Pelemahan nilai tukar rupiah terjadi sejak akhir tahun lalu, terutama karena pasar Indonesia kehilangan daya tariknya di mata investor global. Kondisi ini didorong oleh kekhawatiran atas langkah-langkah ekonomi Presiden RI Prabowo Subianto serta kekhawatiran perluasan peran militer dalam masyarakat sipil.
“Kekhawatiran fiskal kemungkinan akan membebani mata uang,” kata Currency Strategist Bank of Singapore Moh Siong Sim dilansir Bloomberg pada Selasa (25/3/2025). Selain itu, terdapat kekhawatiran terjadinya repatriasi pembayaran dividen musiman oleh investor asing di pasar modal.

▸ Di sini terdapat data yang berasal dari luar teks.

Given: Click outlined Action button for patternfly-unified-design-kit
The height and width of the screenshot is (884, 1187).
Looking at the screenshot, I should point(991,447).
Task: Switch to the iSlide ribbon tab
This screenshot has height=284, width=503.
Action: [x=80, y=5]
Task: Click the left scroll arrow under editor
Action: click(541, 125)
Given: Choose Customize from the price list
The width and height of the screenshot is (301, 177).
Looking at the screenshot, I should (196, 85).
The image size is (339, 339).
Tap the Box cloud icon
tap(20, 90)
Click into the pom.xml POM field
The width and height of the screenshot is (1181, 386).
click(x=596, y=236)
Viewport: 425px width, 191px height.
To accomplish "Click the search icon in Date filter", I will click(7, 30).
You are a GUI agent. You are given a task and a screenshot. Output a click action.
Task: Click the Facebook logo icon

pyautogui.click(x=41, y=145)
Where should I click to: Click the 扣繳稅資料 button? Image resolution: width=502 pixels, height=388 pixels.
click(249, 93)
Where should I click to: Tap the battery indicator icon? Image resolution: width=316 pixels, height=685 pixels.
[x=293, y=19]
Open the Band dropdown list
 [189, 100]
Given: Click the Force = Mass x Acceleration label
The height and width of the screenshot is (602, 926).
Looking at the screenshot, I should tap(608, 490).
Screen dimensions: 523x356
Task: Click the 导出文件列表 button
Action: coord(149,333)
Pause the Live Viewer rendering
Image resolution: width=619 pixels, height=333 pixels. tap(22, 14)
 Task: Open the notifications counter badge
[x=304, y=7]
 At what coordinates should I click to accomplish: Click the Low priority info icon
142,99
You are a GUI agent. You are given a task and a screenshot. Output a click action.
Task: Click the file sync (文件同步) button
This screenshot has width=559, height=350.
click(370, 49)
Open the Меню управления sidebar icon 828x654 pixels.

Gerak rupiah pun dipengaruhi sentimen global seperti kebijakan tarif Presiden AS Donald Trump. Dia memperkirakan Bank Indonesia (BI) akan terus mengekang volatilitas rupiah yang berlebihan menjelang pengumuman tarif yang mungkin akan dilakukan Trump pada 2 April 2025.
Pelemahan nilai tukar rupiah juga terjadi seiring dengan lesunya pasar saham Indonesia, di mana telah tercatat arus keluar dana asing lebih dari US$2 miliar. Obligasi Indonesia juga berkinerja lebih buruk daripada obligasi pemerintah AS tahun ini.
Indeks harga saham gabungan (IHSG) pun masih di zona merah, melemah 12,98% sejak perdagangan perdana 2025. Net sell asing di pasar saham tercatat sudah menyentuh Rp33 triliun hingga Senin (24/3/2025).
“Pasar ekuitas yang gelisah, kekhawatiran yang berkelanjutan tentang lintasan defisit, dapat memperburuk volatilitas rupiah jangka pendek,” kata Senior APAC Market Strategist BNY Wee Khoon Chong. BI sendiri telah melakukan berbagai intervensi di pasar valuta asing spot, domestic non-deliverable forward (DNDF), dan pasar obligasi untuk menstabilkan rupiah.
Direktur Pengelolaan Moneter dan Aset BI Fitra Jusdiman menjelaskan bahwa bank sentral melakukan intervensi dengan berani dan terukur untuk memastikan pasokan dan permintaan valuta asing seimbang, serta menjaga kepercayaan di pasar domestik.
Adapun, bank sentral mengaitkan pelemahan rupiah terutama dengan ketidakpastian global, termasuk tarif Donald Trump dan kebijakan suku bunga The Fed yang berpotensi lebih agresif.